13.06.2012

Türkische Religionsbehörde diktiert Gebetssprache: Englisch ja! - Kurdisch nein!

Aus bedrohte völker_pogrom 269-270, 1/2012

Der Präsident des türkischen Amtes für Religionsangelegenheiten (Diyanet), Mehmet Görmez, kündigte Anfang 2012 an, dass seine Behörde die Freitagsgebete in den historischen Istanbuler Moscheen für ausländische Touristen ins Englische übersetzen wird. "Es ist wichtig, dass die Touristen wissen, was in den Moscheen auf Türkisch gesagt wird", hieß es zur Begründung. Diyanet kontrolliert die korrekte Ausübung des islamischen Glaubens und verwaltet alle Moscheen in der Türkei, aber auch die von türkischen Gemeinden in Deutschland unterhaltenen Moscheen.

Grundsätzlich ist das Vorhaben, die Gebete zu übersetzen, zwar zu begrüßen. Die Übersetzer und Touristenführer müssen sich jedoch einem „Test“ unterziehen, durch den geprüft wird, wie weit sie den Islam kennen. Das lässt befürchten, dass die türkische Regierung unter Recep Tayyip Erdogan sowohl den Übersetzern als auch den ausländischen Touristen ihr Islam-Verständnis aufzwingen will. Die türkische Regierung will nur eine, nämlich ihre Interpretation des Islam zulassen. Schon in den Jahren 2008 bis 2011 hat Ankara 10.000 neue Imame nach Türkisch-Kurdistan entsandt, um die Kurden auf die „richtige Linie“ zu bringen. Vor dem Hintergrund, dass es den 15 Millionen Kurden in der Türkei bis heute nicht gestattet wird, in ihren Moscheen in ihrem historischen Siedlungsgebiet im Südosten der Türkei auf Kurdisch zu beten oder zu predigen, ist diese Regierungspolitik blanker Hohn. Viele Kurden verstehen auch nach 90 Jahren massiver Zwangstürkisierung immer noch kein Türkisch.

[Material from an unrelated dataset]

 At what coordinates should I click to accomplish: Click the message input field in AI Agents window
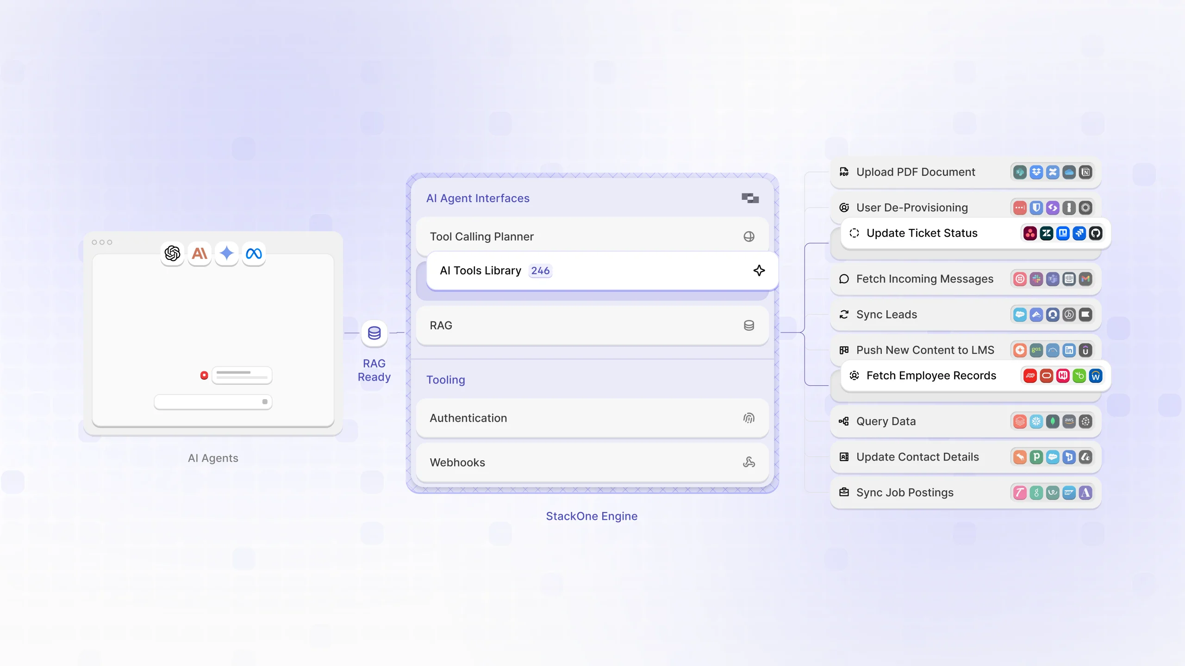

Inzwischen regt sich jedoch Widerstand unter den Kurden. Nachdem Diyanet es immer wieder abgelehnt hat, in den Moscheen im Kurdengebiet die kurdische Sprache zuzulassen, startete eine Gruppe pensionierter kurdischer Imame und Islamgelehrter einen „Moscheenboykott“, um den sprachlichen Status Quo zu durchbrechen. "Wir sind Kurden. Das ist unsere Muttersprache, die Sprache, die wir von unseren Eltern gelernt haben. Lasst uns diese Sprache in den Gerichtssälen und in den Moscheen sprechen", sagte ein kurdischer Imam. "Bis es uns nicht mehr verboten ist, kurdisch in unseren Moscheen zu sprechen, werden wir auf der Straße beten." Seit März 2011 beteiligen sich Zehntausende Kurden an dieser sehr deutlichen Art des zivilen Ungehorsams, die bereits in den Mittelpunkt der Auseinandersetzung zwischen der regierenden türkischen Partei AKP und der kurdischen Bürgerrechtbewegung in der Südosttürkei gerückt ist. In Diyarbakir, dem Zentrum Türkisch-Kurdistans, boykottieren jeden Freitag muslimische Gläubige die Gebete in den staatlich kontrollierten Moscheen. Stattdessen beten sie unter freiem Himmel oder strömen in riesige Zelten, um die Predigten in ihrer kurdischen Muttersprache zu hören.

Kurden machen schätzungsweise 20 Prozent der 70 Millionen Einwohner der Türkei aus. Bis in die späteren 1980-er Jahre war die kurdische Sprache im ganzen Land strikt verboten. Heute ist dieses Verbot zwar gelockert, allerdings will die türkische Regierung die kurdische Sprache per Gesetz weiterhin von Schulen, Moscheen, Gerichten und anderen Bereichen des öffentlichen Lebens fern halten. Die Kurden jedoch ringen darum, dass das Kurdische als Schul- und Amtssprache in ihren Dörfern und Städten anerkannt wird. Während in Türkisch-Kurdistan bisher keine einzige kurdische Volksschule existiert, forderte Erdogan in Deutschland den Aufbau einer Reihe von türkischen Gymnasien.